Comment from Catherine Brooks, (10/27/2011, 10:48 AM)

OK. So signs would scare parents. The option is stated "or to cover lead-laced surfaces throughout the 56-year-old theme park. Encapsulation is a valid lead control method. Tchicka is right on.


Comment from T Chicka, (10/27/2011, 10:52 AM)

Roughly how much would it cost for them to just deal with the lead surfaces? They have many newer attractions so I'm also wondering how much of the park is actually contaminated.


Comment from peter gibson, (10/27/2011, 11:32 AM)

Leave business alone !!


Comment from Mark Puckett, (10/27/2011, 3:06 PM)

Noting more then headline grabbing nonsense activism soliciting funding form the masses. The levels they site from wipe testing are established for repeated chronic daily exposures...not annual basis!!...what a load of BS


Comment from Tony Ruckensteiner, (10/30/2011, 1:51 PM)

@peter gibson sound advice lets leave business alone at the peril and risk to the enviroment, workers, and general public. Lets sweep this under the rung like so many other hazards that big businesses have done all to many times already!!!!!


Comment from Tom Schwerdt, (10/31/2011, 7:18 AM)

It wouldn't be all that much effort to put a clear sealant over the lead strips holding the stained glass together, and over the "sword in the stone" - which looks to be less than 10 square feet. Brass doorknobs are easily replaced, or possibly sealed.

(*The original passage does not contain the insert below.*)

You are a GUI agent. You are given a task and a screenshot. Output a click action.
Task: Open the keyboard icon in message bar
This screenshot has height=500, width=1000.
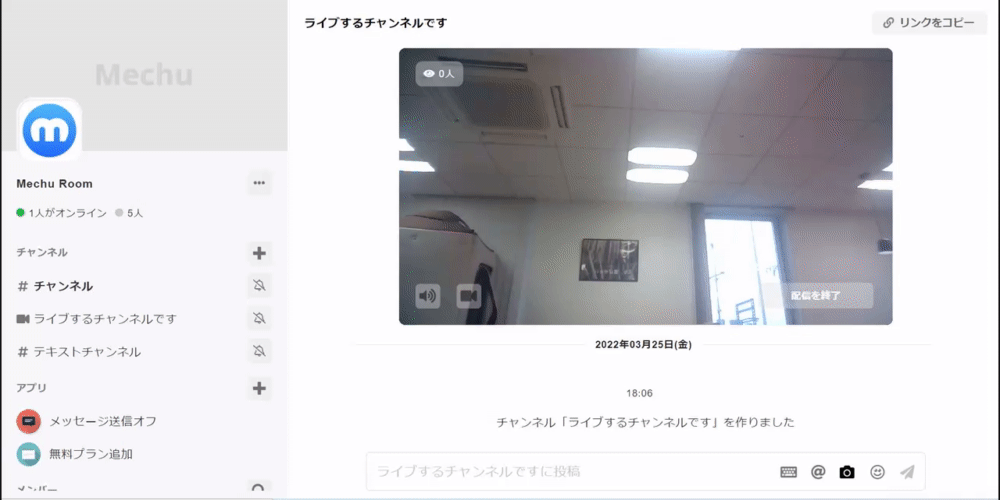coord(788,472)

Comment from Catherine Brooks, (11/7/2011, 2:51 PM)

Thanks for the positive action suggestion, Tom! This newsletter needs more responders like you.


Comment from Jerry Trevino, (11/9/2011, 11:03 PM)

At the age of 7 to 10, I played with mercury from thermostats. I collected small volumes, poured in my hands, toy trucks, I loved seeing separate and bind together again, just like the Terminator movie. At the age of 12 to 16, I had my Dad, a plumber bring me sheets of lead. I made hundreds roof pipe flashings for vent pipes. I made 2 to 5 per day and sold them to my Dad's company plus other plumbers. I cleaned it, sanded it, solder it with lead solder and used acid flux to clean them. I ate dinner many times while making these flashings. Lead sheets were used as water proof liners in the 1960's to line the bottom of showers before the ceramic tile was installed. I made fishing weights with all the scrap pieces of lead. Since I could not get a job at 12 years of age, I created my own. I know lead is considered dangerous, I know I handled a lot of lead in my early years, as did my brother. My Father is almost 90, my brother is in his late 60's. I guess the health complications my come in later years. I do not mean to be sarcastic, maybe some children are negatively affected by ingesting small minute quantities and some are not. When my people (workers) perform surface preparations or handling old painted surfaces we do perform lead checks and follow OSHA and EPA procedures, I am very aware of lead health issues. I do feel also that some are too quick to judge other businesses. We can save hundreds of children by teaching their parents better parenting skills. We can get more bang for our buck by solving other major child abuse and child neglect issues.